Tampa man charged with manslaughter in 2017 overdose death of Plant H.S. student

It's been a year and a half since a Plant High School senior died of a drug overdose. Now, the person who was with 17-year-old Katie Golden on the night she died is behind bars, charged in her death.

Titan Goodson, 19, is charged with manslaughter. State Attorney Andrew Warren says Goodson "disregarded Katie Golden’s life by putting her in a situation where she needed medical assistance and then failed to get her help."

Though a year and half has passed since Cliff and Dawn Golden lost their daughter, time hasn't made it any easier.

"We don't go back to normal. We are changed forever," Cliff Golden said.

In April of 2017, Katie had just four weeks until graduation and an entire life ahead.

Her parents say she was always smiling and loved to play the piano. Though she'd had previous issues with marijuana, they say she was headed in a better direction. 

"As far as we know, Katie never did heroin before. That was her first time," Cliff Golden said.

Sadly, one time on April 14 was all it took.

"She was a young girl," Cliff said. "She got into a situation she didn't know about. She made a mistake. We've all made mistakes. But we didn't die from them. Unfortunately, this mistake, she died from."

Katie wasn't alone the night she overdosed. She was with then-17-year-old Titan Goodson at his Harbour Island home. Last week, a grand jury indicted the now-19-year-old on second-degree felony manslaughter. He was arrested Saturday.

According to the police report, Goodson waited hours until Golden stopped breathing before finally calling 911.

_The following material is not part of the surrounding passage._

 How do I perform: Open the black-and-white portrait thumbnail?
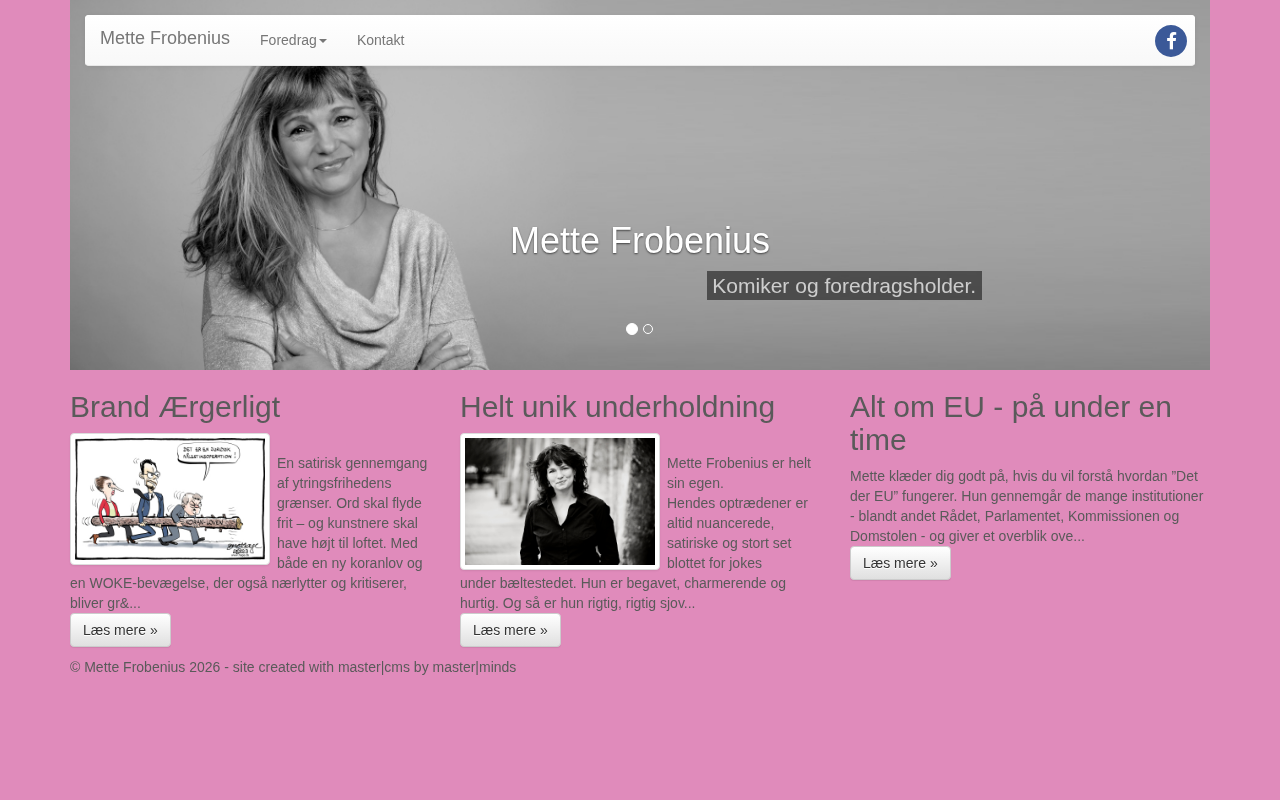click(x=560, y=501)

"Public safety demands that we protect members of our community at their most vulnerable moments," said State Attorney Andrew Warren. "The defendant disregarded Katie Golden’s life by putting her in a situation where she needed medical assistance and then, failing to get help. That is a crime. And, for that reason, we are going to hold him accountable for Katie, for her parents and for the entire community."

"EMS said that Narcan works in 30 seconds," said Dawn Golden. "It would've completely reversed the effect. And all she needed was 30 seconds."

Katie's parents say it's a story could've ended differently for not only for their daughter, but Goodson, too. Had 911 been called immediately, the Good Samaritan Law would've protected him.

"The law protects and encourages those in a situation of a drug overdose to call 911," Warren said. "The law does not protect people who place themselves above the value of another’s human life."

Katie's parents not only hope for a conviction, but a change in laws.

"She was a wonderful person," Cliff said. "She walked this earth for 17 years and maybe her purpose was to change the world. Unfortunately, she won't be here to see it."

Goodson remains in the Hillsborough County Jail. His next court appearance is Friday morning and Katie's parents plan to be there.

While it's illegal to sell kids drugs, Katie's mother continues her push to get "Katie's Law" passed. It would make it a crime to help kids get drugs, which could be an action as simple as driving them somewhere knowing they'll get access to illegal substances.